All multifactorial pathological conditions of AD are evidenced to link with oxidative stress, which results from imbalance between production and removal of reactive oxygen species (ROS) and leads to neuronal injury (Markesbery 1997). MDA, a by-product of lipid peroxidation, is a major biomarker of ROS accumulation induced membrane lipid peroxidation (Ziech et al. 2010). In the present study, MDA level in the frontal cortex was increased by Aβ1–42 induction, which was effectively inhibited by NKT treatment. The level of GSH, an endogenous antioxidant against free radicals (Kharrazi et al. 2008), was decreased in the frontal cortex of model mice, which was restored by NKT i.c.v. injection. Moreover, GSH-Px, functions to reduce lipid hydroperoxides (Kharrazi et al. 2008), was also up-regulated by NKT in mice with Aβ1–42 injection (Table 2). Frontal cortex is a cortical region known to be involved in AD, increases in oxidative markers and declines in antioxidants in frontal cortex were AD-dependent (Ansari and Scheff 2010). Our findings indicated an anti-oxidative activity of NKT against Aβ1–42 might be involved in the neuroprotective effect. However, DPZ only showed a weak anti-oxidative effect against Aβ1–42 (Table 2).
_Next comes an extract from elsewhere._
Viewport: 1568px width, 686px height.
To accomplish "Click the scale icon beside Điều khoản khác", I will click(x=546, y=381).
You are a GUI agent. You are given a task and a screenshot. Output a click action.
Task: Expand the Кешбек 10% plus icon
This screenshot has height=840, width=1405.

Cholinergic dysfunction and oxidative stresses have been linked to the pathological development of AD (Ho et al. 2003). It has been reported that a reduction in the acetylcholine concentration in the cholinergic synaptic cleft was observed in the AD brain (Craig et al. 2011). As the enzyme responsible for terminating cholinergic neurotransmission, AChE is able to promote Aβ aggregation in neurons, and Aβ could also in turn increase the activity of AChE (Hu et al. 2004). Previous study reported that NKT and some sesquiterpenoids isolated from the ethanolic extract of Alpiniae oxyphyllae Fructus showed weak to moderate AChE inhibitory activities (Chen and Xiang 2013). Accordantly, our study revealed that the activity of AChE within the cortex and hippocampus were increased in model mice with Aβ1–42 injection, while NKT and DPZ significantly down-regulated the activity of AChE in brain tissues. Unexpectively, AChE was slightly, although insignificantly, activated in sham group compared with control group, which might be caused by the slight inflammation induced by surgery (Fig. 4). Our study indicated that NKT may mediate neuroprotective effect against Aβ-induced cognitive impairment partly through the inhibition of AChE.
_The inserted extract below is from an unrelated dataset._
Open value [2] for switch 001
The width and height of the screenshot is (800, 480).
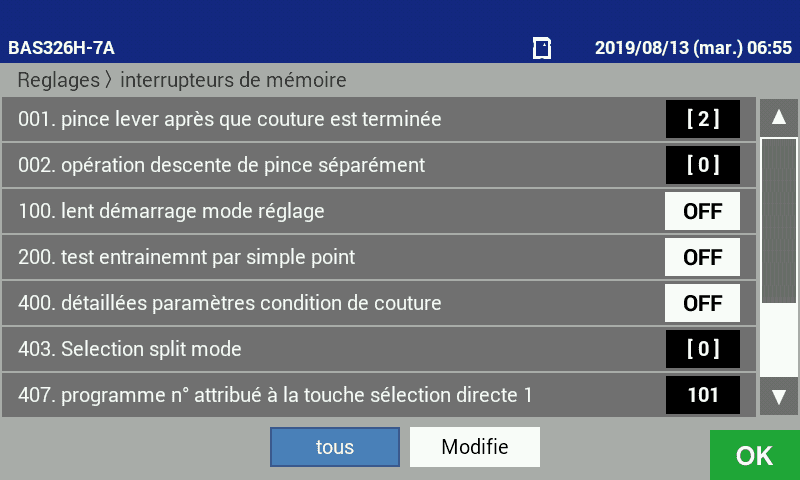coord(702,119)
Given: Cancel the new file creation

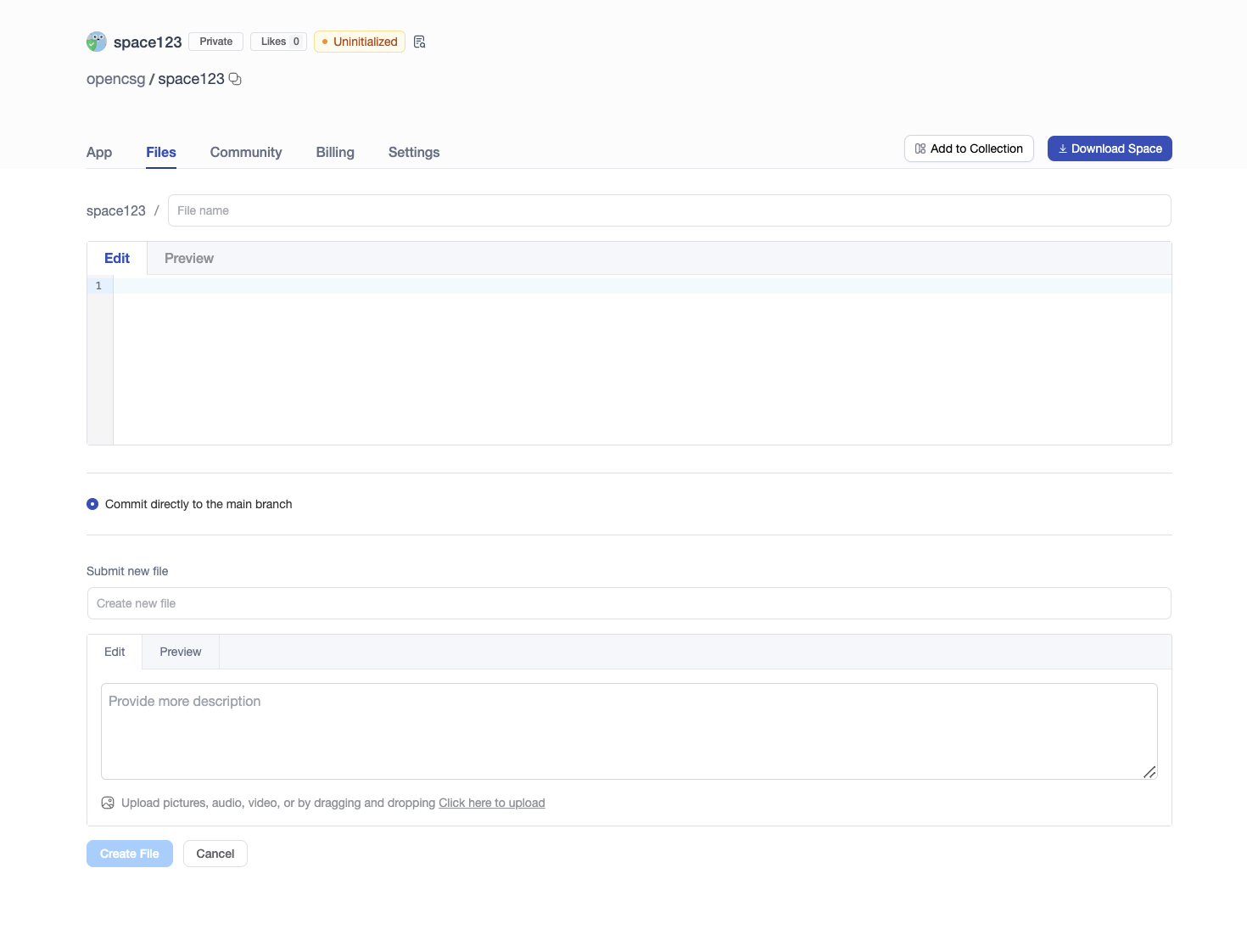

Moreover, the accumulation of the Aβ in the brain has been thought to be a key factor in the pathogenesis of AD, and the production of Aβ is due to sequential cleavages of amyloid precursor protein (APP) by β- and γ-secretases (Chami et al. 2012). Levels of Aβ and β-secretase in brain of mice were increased significantly in mice with Aβ1–42 injection, although a slightly increase of Aβ and β-secretase was also shown in mice with sham surgery, the difference was not significant. Moreover, our results showed an inhibitory effect of NKT rather than DPZ on the augmentation of Aβ accumulation in hippocampus of brain, while the level of β-secretase was not affected by NKT (Fig. 4). Exogenous Aβ was injected for induction of AD animal model in our study, and results indicated that NKT may directly inhibit accumulation of exogenous Aβ in brain without affecting the activity of β-secretase that promotes endogenous Aβ production. In addition, accordant with the results from biochemical analysis, H&E staining showed that the number of neurons in the NKT-treated mice was significantly increased, the degree of neuronal injury was decreased compared with the model mice (Fig. 3).

In summary, NKT from Alpinia oxyphylla Miq. significantly protected mice from Aβ1–42-induced memory impairment in behavioral tests including Y-maze and MWM tasks. The memory ameliorating effects of NKT were mediated, in part, by the anti-oxidative and anti-AChE activities. Additionally, NKT effectively inhibited Aβ accumulation in hippocampus of mice after Aβ1–42 injection. Unlike the commercial drugs such as DPZ with single target against AChE, our results suggest that NKT may represent a potential therapeutic to improve cognitive function in patients with AD through the regulation of multi-targets.